WORK REQUIRED
Update the stretch from the line containing "[Slide 2] (587, 329)" through the line containing "православные (127, 1193)" by putting "Panel" wherever "Slide" stands, and give those lines back with nothing else changed.

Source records
┄┄┄┄┄┄┄┄┄┄

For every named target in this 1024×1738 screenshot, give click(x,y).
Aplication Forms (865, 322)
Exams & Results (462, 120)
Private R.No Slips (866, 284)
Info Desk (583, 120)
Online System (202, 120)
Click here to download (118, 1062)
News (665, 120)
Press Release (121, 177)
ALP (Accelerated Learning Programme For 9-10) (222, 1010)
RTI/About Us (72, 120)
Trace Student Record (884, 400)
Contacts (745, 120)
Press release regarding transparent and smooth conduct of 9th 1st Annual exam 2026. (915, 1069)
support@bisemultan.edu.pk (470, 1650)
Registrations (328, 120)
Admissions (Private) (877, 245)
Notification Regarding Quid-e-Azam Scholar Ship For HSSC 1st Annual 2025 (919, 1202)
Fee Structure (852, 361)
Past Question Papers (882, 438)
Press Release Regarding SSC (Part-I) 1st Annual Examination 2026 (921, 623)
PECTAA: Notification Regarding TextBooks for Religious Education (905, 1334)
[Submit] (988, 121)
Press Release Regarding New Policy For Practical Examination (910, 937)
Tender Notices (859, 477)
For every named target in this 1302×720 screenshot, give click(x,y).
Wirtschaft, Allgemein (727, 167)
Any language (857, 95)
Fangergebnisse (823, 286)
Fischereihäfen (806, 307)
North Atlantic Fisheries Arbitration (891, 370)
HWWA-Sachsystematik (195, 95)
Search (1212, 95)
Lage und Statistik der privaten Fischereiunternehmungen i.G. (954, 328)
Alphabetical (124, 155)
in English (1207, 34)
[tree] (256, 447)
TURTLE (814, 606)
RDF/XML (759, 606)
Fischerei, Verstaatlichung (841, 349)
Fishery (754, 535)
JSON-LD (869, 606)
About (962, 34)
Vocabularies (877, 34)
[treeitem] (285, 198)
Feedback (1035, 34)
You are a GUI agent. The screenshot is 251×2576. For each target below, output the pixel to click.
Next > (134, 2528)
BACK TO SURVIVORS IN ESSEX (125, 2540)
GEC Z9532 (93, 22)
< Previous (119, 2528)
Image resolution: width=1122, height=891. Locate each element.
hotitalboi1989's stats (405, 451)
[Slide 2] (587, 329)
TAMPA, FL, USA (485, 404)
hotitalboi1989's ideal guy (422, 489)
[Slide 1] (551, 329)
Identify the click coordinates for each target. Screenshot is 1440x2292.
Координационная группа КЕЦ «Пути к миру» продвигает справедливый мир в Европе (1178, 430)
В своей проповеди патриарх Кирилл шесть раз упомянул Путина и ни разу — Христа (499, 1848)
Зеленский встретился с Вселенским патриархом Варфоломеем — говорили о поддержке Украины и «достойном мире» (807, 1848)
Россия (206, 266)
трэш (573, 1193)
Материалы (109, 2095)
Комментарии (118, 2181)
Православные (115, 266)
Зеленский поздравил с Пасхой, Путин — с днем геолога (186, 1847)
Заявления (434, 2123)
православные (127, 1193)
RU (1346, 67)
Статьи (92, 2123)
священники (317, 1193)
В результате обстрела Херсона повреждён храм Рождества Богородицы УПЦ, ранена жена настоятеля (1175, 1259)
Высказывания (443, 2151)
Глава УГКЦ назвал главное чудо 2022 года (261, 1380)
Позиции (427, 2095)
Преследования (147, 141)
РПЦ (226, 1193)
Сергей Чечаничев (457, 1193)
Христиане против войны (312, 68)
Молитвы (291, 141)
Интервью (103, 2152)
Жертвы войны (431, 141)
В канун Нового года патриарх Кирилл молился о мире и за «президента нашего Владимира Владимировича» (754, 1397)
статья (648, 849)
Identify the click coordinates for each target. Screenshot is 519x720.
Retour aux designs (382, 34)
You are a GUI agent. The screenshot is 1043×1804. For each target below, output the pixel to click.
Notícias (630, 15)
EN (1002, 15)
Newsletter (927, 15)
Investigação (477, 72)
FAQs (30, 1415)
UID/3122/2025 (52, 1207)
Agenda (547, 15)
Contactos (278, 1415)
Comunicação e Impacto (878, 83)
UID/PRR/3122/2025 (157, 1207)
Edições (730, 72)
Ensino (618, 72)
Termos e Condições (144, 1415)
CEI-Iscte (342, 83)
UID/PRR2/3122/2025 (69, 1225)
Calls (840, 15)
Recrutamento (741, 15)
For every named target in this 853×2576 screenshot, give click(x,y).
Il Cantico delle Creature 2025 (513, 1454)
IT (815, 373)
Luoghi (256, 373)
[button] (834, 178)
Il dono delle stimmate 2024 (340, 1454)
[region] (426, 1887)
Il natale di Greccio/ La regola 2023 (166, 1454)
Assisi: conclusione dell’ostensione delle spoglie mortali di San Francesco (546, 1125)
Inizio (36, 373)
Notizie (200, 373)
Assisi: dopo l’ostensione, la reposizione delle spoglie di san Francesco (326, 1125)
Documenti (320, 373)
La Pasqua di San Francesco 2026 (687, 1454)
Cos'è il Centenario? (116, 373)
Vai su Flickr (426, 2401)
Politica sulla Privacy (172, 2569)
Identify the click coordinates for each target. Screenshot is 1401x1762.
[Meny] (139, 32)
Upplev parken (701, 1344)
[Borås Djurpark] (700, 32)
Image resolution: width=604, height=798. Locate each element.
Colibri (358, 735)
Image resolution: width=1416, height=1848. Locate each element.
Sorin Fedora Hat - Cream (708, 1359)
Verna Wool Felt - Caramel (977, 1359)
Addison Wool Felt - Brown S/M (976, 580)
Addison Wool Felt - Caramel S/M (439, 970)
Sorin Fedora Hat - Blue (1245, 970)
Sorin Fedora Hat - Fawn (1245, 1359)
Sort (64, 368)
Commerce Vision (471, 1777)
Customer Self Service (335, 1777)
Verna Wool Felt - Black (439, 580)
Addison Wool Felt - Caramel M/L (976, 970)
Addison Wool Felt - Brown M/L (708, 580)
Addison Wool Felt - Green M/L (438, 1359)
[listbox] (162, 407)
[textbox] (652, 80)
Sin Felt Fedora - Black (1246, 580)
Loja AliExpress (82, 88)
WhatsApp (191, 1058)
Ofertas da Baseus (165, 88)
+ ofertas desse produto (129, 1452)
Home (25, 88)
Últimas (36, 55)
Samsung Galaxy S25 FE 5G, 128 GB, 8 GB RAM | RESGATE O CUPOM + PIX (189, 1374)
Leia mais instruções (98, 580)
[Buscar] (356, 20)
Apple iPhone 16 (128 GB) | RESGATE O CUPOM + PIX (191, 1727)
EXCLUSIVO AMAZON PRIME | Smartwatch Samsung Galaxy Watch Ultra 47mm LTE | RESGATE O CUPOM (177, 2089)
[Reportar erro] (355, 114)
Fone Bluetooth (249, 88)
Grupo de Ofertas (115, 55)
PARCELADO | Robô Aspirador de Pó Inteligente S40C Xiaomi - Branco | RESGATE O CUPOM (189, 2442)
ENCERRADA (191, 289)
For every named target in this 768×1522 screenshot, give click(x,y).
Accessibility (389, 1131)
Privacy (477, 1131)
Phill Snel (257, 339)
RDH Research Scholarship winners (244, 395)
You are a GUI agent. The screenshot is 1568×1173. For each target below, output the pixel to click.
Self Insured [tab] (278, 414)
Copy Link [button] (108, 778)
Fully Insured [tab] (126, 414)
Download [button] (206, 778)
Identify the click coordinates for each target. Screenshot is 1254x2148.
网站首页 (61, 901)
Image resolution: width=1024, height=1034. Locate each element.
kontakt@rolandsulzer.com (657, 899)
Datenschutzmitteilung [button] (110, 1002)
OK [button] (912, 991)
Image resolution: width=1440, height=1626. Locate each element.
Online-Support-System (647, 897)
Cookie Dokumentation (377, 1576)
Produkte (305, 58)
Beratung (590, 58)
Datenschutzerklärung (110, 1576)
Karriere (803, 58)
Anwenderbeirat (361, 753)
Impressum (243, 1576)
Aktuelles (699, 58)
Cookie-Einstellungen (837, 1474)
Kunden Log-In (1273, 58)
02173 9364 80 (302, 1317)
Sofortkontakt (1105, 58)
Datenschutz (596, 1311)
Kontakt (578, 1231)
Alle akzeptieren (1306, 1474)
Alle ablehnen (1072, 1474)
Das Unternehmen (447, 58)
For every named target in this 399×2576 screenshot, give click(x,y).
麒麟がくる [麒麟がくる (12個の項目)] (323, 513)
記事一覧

┄┄┄┄┄┄┄┄┄┄

REPLY
[Panel 2] (587, 329)
TAMPA, FL, USA (485, 404)
hotitalboi1989's ideal guy (422, 489)
[Panel 1] (551, 329)
Identify the click coordinates for each target. Screenshot is 1440x2292.
Координационная группа КЕЦ «Пути к миру» продвигает справедливый мир в Европе (1178, 430)
В своей проповеди патриарх Кирилл шесть раз упомянул Путина и ни разу — Христа (499, 1848)
Зеленский встретился с Вселенским патриархом Варфоломеем — говорили о поддержке Украины и «достойном мире» (807, 1848)
Россия (206, 266)
трэш (573, 1193)
Материалы (109, 2095)
Комментарии (118, 2181)
Православные (115, 266)
Зеленский поздравил с Пасхой, Путин — с днем геолога (186, 1847)
Заявления (434, 2123)
православные (127, 1193)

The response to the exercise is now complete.